The UAE, he said, was "rightly proud" of its role in bringing "transformational change" to the planet.
"The world needed to find a new way. And by following our North Star, we have found that new path," he said to applause, referring to the goal of limiting warming to 1.5 degrees Celsius.
"It is a plan that is led by the science,’’ Al Jaber said. "It is an enhanced, balanced but make no mistake, a historic package to accelerate climate action. It is the UAE consensus.”
COP28 President Sultan Al Jaber (right) celebrates passing the global stocktake at the summit in Dubai. AP
"We have language on fossil fuel In our final agreement for the first time ever,” he added.
The agreement calls for "transitioning away from fossil fuels in energy systems, in a just, orderly and equitable manner, accelerating action in this critical decade, so as to achieve net zero by 2050 in keeping with the science".
It marked the first mention of all fossil fuels in 28 years of climate summits.
"For the first time in 30 years, we might now reach the beginning of the end of fossil fuels," EU climate chief Wopke Hoekstra said before heading into the plenary session.
Danish negotiator Dan Jorgensen, part of a group in charge of making headway, called the agreement "historic progress".
Low-lying islands fear extinction from rising sea levels and worsening storms. The bloc of small island states called the revised text "an improvement."
UAE steps up language
Jaber's earlier draft merely suggested that nations "could" reduce the consumption and production of fossil fuels, among other options.
"We are finally naming the elephant in the room.

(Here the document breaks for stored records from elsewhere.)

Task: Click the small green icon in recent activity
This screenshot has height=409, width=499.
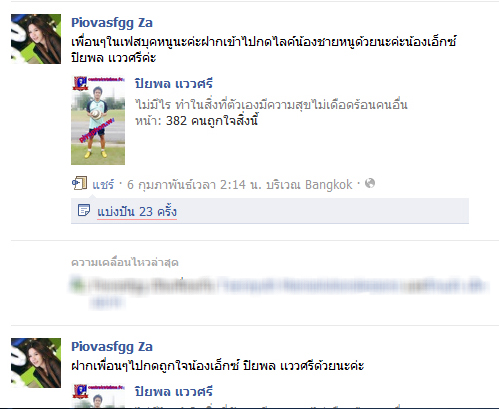Action: pos(77,285)
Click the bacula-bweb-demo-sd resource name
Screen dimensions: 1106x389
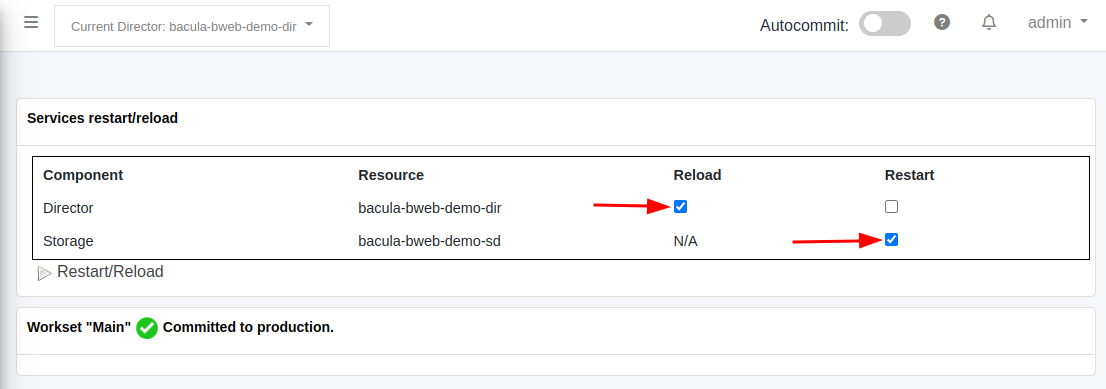[x=429, y=241]
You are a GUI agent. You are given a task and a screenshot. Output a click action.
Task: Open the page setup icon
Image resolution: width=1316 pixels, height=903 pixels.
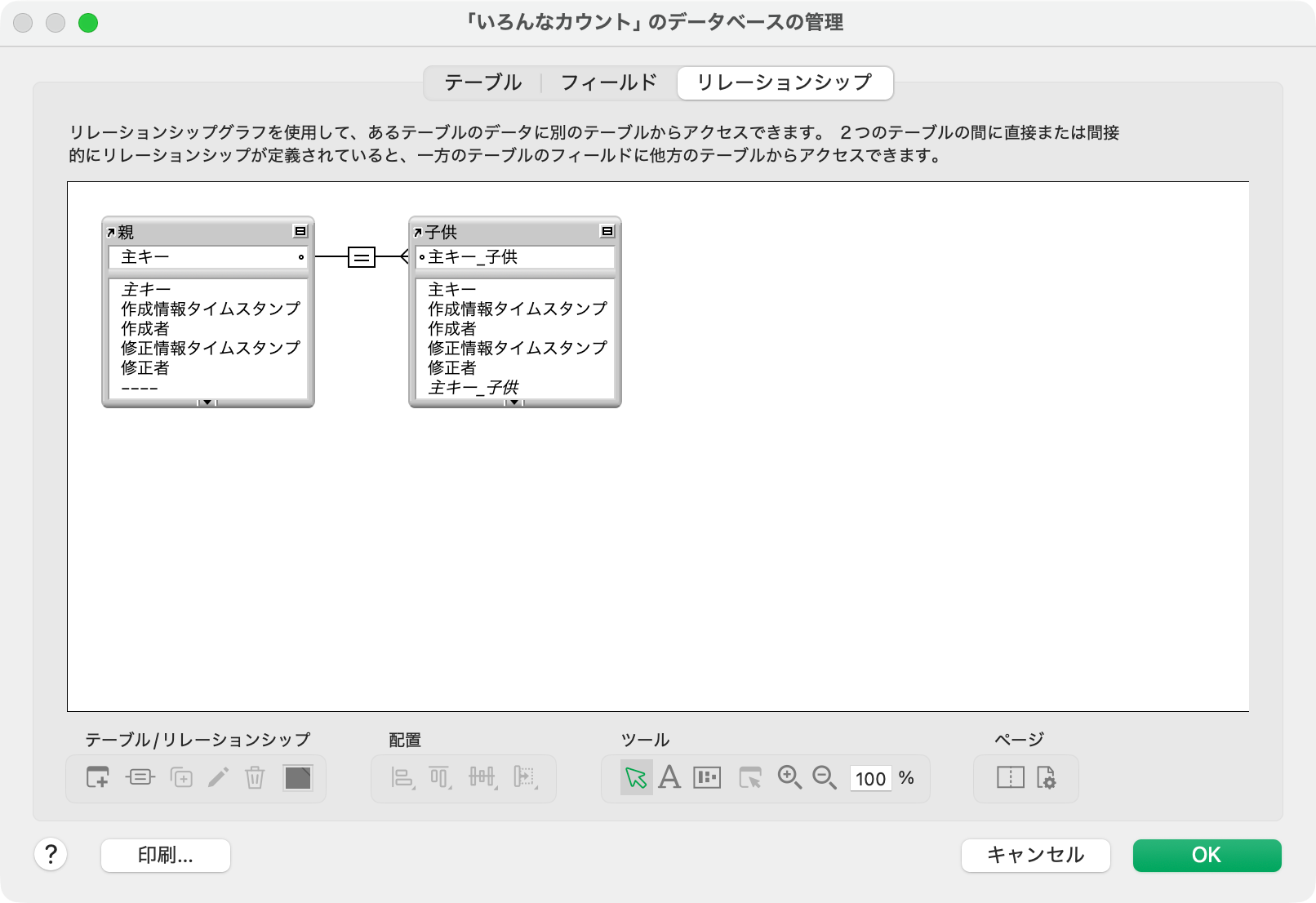[1046, 777]
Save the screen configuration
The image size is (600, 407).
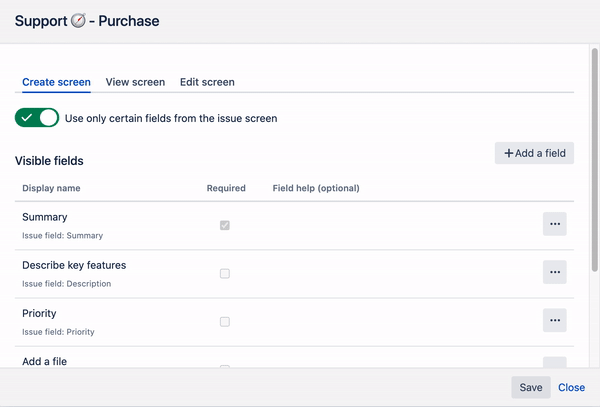(530, 388)

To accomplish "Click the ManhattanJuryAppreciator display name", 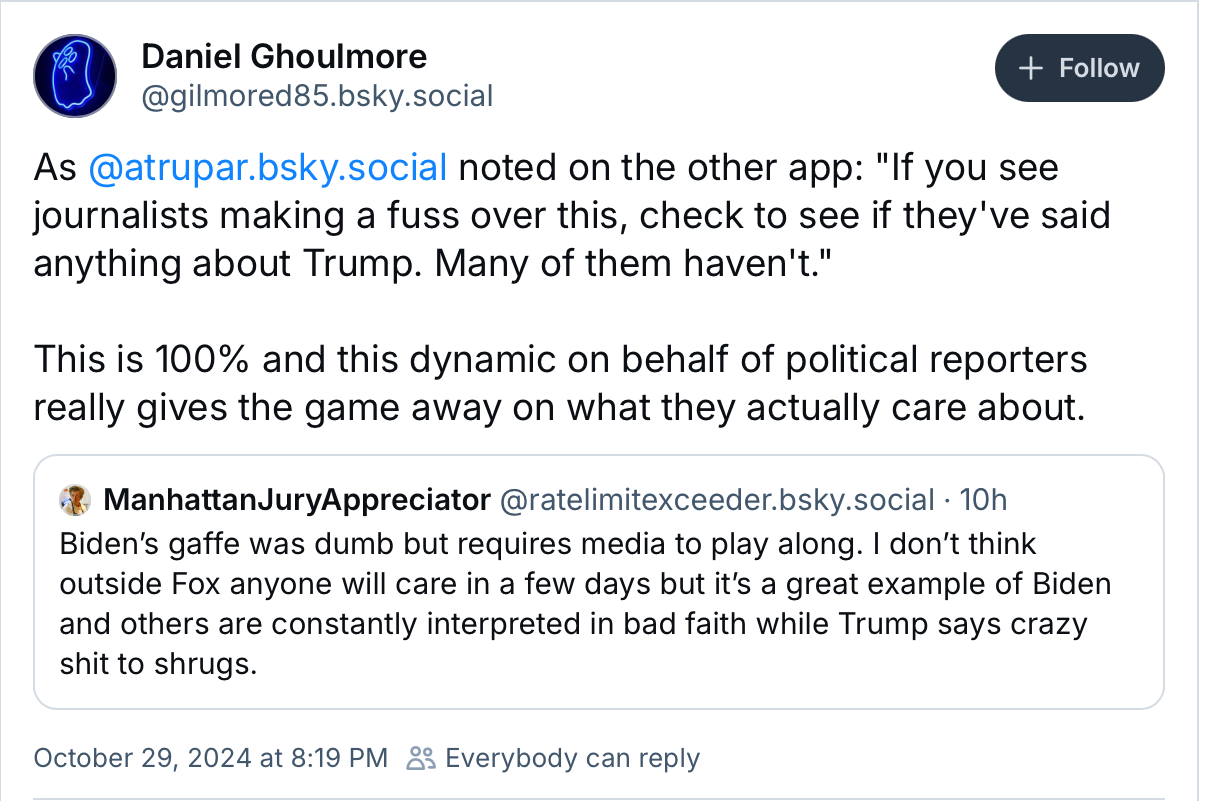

The genie is never going back into the bottle and future COPs will only turn the screws even more on dirty energy," said Mohamed Adow, director of the Power Shift Africa think tank.
"Some people may have had their expectations for this meeting raised too high, but this result would have been unheard of two years ago, especially at a COP meeting in a petrostate," he said.
The agreement also made more explicit the near-term goals in the goal of ending net emissions by 2050.
It called for the world to cut greenhouse gas emissions by 43 per cent by 2030 compared with 2019 levels.
Rachel Cleetus, policy director at the Union of Concerned Scientists, said the deal "sends a strong signal that world leaders recognise that a sharp turn away from fossil fuels toward clean energy in this critical decade and beyond, aligned with the science, is essential to meet our climate goals."